**RECORDED INFORMATION**:

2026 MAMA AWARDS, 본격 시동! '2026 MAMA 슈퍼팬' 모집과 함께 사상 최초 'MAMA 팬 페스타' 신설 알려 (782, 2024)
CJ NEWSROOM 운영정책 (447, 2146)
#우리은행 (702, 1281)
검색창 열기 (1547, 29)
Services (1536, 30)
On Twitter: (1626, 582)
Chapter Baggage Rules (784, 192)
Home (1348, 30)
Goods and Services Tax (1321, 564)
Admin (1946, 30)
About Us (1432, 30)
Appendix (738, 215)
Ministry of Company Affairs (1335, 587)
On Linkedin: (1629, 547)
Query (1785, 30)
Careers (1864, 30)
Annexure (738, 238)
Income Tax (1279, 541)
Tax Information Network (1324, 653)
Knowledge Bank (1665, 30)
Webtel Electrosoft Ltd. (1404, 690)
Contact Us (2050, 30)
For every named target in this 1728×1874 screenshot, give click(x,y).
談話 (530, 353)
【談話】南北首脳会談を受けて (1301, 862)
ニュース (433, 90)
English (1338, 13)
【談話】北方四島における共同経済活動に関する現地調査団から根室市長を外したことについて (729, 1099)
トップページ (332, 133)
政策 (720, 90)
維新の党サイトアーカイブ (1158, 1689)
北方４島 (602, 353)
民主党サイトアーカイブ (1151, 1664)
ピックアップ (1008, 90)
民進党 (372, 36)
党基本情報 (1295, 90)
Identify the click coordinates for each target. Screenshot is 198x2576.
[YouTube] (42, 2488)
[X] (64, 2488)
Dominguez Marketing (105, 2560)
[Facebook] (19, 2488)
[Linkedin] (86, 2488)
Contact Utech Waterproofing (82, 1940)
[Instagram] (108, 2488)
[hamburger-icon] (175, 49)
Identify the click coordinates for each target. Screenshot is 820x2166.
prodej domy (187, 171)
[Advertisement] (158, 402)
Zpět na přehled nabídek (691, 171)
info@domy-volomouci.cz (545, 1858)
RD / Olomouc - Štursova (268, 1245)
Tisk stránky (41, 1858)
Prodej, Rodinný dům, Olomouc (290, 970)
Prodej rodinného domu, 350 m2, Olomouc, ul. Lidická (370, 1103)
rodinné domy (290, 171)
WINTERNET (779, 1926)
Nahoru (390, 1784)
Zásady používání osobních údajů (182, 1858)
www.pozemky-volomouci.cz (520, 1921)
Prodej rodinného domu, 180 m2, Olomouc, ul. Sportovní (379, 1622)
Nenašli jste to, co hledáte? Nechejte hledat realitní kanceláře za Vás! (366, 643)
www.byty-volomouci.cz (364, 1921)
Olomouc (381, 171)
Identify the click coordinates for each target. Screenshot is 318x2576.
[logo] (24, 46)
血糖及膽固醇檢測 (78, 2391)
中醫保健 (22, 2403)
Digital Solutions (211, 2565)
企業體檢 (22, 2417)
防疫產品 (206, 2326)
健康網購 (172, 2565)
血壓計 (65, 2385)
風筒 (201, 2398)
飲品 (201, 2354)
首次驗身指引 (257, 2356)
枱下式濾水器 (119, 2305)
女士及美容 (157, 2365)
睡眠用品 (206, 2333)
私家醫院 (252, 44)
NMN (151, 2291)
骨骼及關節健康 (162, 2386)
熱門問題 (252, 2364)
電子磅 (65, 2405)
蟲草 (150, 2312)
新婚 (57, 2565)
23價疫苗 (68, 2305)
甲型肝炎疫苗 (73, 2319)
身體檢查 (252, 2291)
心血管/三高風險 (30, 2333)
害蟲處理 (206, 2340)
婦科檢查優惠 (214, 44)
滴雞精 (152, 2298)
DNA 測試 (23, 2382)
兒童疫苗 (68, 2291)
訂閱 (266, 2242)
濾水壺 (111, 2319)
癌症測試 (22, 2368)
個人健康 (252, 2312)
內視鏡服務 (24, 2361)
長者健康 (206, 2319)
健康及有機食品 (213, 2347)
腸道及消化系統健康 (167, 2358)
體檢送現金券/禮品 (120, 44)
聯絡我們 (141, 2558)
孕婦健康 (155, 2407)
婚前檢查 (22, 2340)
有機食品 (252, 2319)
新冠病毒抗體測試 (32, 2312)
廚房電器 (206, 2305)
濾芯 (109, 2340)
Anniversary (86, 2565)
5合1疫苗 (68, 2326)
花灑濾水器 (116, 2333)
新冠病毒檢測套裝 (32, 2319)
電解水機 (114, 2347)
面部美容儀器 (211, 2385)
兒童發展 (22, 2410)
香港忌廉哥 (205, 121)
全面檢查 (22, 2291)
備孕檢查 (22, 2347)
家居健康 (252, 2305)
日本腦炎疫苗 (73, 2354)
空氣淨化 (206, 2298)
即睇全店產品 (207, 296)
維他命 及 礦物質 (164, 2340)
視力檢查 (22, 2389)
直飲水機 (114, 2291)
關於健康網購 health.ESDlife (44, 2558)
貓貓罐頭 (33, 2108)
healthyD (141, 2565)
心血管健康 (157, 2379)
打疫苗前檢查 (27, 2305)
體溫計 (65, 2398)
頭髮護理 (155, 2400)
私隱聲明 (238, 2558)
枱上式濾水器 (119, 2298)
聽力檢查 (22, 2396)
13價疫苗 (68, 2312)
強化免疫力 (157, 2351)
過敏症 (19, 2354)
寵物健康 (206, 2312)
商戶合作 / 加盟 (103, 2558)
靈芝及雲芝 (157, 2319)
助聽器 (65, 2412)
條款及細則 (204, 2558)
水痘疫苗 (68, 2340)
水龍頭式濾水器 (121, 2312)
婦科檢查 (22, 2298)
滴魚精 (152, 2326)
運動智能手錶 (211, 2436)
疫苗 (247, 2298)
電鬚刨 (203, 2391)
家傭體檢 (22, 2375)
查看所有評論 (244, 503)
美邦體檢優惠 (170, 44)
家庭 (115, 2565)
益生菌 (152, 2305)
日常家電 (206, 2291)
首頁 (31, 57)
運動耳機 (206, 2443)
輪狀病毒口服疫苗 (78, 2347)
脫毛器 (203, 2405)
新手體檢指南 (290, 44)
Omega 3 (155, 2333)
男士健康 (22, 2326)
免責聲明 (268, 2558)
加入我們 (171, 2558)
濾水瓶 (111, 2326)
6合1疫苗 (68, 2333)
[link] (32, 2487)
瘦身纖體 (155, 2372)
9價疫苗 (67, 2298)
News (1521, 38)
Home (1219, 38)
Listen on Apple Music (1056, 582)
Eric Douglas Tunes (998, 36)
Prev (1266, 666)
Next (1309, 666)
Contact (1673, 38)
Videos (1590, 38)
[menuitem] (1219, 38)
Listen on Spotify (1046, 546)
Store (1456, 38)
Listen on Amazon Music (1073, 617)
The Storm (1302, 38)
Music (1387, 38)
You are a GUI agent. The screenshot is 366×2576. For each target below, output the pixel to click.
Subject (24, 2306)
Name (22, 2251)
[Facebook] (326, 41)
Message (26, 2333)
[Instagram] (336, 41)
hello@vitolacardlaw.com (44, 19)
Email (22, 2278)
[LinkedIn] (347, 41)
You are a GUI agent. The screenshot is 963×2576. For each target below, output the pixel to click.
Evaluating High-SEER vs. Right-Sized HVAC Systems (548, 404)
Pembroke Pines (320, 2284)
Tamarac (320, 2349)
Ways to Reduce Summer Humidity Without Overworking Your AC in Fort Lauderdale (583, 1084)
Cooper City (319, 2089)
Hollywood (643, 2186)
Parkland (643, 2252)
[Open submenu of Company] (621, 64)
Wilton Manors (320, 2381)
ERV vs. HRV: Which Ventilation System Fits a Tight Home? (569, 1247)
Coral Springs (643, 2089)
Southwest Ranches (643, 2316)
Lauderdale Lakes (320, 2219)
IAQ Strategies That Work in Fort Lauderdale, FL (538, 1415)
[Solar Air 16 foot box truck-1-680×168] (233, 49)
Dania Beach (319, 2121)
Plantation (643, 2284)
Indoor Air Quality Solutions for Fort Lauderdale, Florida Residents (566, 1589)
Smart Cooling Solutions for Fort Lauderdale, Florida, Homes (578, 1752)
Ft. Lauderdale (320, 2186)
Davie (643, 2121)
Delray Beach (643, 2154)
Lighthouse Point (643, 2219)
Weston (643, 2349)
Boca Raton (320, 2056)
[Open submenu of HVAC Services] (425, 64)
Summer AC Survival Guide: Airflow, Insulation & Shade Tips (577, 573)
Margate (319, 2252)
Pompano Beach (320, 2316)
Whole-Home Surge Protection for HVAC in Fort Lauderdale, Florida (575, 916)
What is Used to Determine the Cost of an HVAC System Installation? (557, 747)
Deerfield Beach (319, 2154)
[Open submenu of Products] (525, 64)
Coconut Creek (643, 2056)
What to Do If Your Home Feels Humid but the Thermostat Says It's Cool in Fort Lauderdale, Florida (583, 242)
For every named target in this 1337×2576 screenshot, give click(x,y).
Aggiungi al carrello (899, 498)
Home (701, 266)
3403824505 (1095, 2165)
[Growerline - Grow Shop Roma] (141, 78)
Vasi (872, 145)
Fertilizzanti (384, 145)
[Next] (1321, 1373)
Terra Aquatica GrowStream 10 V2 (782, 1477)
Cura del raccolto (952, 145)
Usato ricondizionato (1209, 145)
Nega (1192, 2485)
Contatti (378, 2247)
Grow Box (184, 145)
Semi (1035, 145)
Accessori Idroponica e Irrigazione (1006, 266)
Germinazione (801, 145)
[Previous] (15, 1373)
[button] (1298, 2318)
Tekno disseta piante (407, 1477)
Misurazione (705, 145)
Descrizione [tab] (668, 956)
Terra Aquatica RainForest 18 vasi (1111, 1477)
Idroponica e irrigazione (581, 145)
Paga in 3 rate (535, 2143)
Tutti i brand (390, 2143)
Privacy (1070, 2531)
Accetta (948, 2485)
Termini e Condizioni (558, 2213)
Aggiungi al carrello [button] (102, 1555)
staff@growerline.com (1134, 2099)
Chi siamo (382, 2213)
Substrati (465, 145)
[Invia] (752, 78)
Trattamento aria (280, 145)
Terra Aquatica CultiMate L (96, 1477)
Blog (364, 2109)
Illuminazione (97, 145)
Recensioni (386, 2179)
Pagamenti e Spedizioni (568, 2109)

**EXERCISE**:
Reproduce only this range: the first line of the data above through the line with "甲型肝炎疫苗 (73, 2319)", both included, exactly as written.

**REPLY**:
2026 MAMA AWARDS, 본격 시동! '2026 MAMA 슈퍼팬' 모집과 함께 사상 최초 'MAMA 팬 페스타' 신설 알려 (782, 2024)
CJ NEWSROOM 운영정책 (447, 2146)
#우리은행 (702, 1281)
검색창 열기 (1547, 29)
Services (1536, 30)
On Twitter: (1626, 582)
Chapter Baggage Rules (784, 192)
Home (1348, 30)
Goods and Services Tax (1321, 564)
Admin (1946, 30)
About Us (1432, 30)
Appendix (738, 215)
Ministry of Company Affairs (1335, 587)
On Linkedin: (1629, 547)
Query (1785, 30)
Careers (1864, 30)
Annexure (738, 238)
Income Tax (1279, 541)
Tax Information Network (1324, 653)
Knowledge Bank (1665, 30)
Webtel Electrosoft Ltd. (1404, 690)
Contact Us (2050, 30)
For every named target in this 1728×1874 screenshot, give click(x,y).
談話 (530, 353)
【談話】南北首脳会談を受けて (1301, 862)
ニュース (433, 90)
English (1338, 13)
【談話】北方四島における共同経済活動に関する現地調査団から根室市長を外したことについて (729, 1099)
トップページ (332, 133)
政策 (720, 90)
維新の党サイトアーカイブ (1158, 1689)
北方４島 (602, 353)
民主党サイトアーカイブ (1151, 1664)
ピックアップ (1008, 90)
民進党 (372, 36)
党基本情報 (1295, 90)
Identify the click coordinates for each target. Screenshot is 198x2576.
[YouTube] (42, 2488)
[X] (64, 2488)
Dominguez Marketing (105, 2560)
[Facebook] (19, 2488)
[Linkedin] (86, 2488)
Contact Utech Waterproofing (82, 1940)
[Instagram] (108, 2488)
[hamburger-icon] (175, 49)
Identify the click coordinates for each target. Screenshot is 820x2166.
prodej domy (187, 171)
[Advertisement] (158, 402)
Zpět na přehled nabídek (691, 171)
info@domy-volomouci.cz (545, 1858)
RD / Olomouc - Štursova (268, 1245)
Tisk stránky (41, 1858)
Prodej, Rodinný dům, Olomouc (290, 970)
Prodej rodinného domu, 350 m2, Olomouc, ul. Lidická (370, 1103)
rodinné domy (290, 171)
WINTERNET (779, 1926)
Nahoru (390, 1784)
Zásady používání osobních údajů (182, 1858)
www.pozemky-volomouci.cz (520, 1921)
Prodej rodinného domu, 180 m2, Olomouc, ul. Sportovní (379, 1622)
Nenašli jste to, co hledáte? Nechejte hledat realitní kanceláře za Vás! (366, 643)
www.byty-volomouci.cz (364, 1921)
Olomouc (381, 171)
Identify the click coordinates for each target. Screenshot is 318x2576.
[logo] (24, 46)
血糖及膽固醇檢測 (78, 2391)
中醫保健 (22, 2403)
Digital Solutions (211, 2565)
企業體檢 (22, 2417)
防疫產品 (206, 2326)
健康網購 (172, 2565)
血壓計 (65, 2385)
風筒 (201, 2398)
飲品 (201, 2354)
首次驗身指引 (257, 2356)
枱下式濾水器 (119, 2305)
女士及美容 (157, 2365)
睡眠用品 (206, 2333)
私家醫院 (252, 44)
NMN (151, 2291)
骨骼及關節健康 (162, 2386)
熱門問題 (252, 2364)
電子磅 (65, 2405)
蟲草 (150, 2312)
新婚 (57, 2565)
23價疫苗 (68, 2305)
甲型肝炎疫苗 (73, 2319)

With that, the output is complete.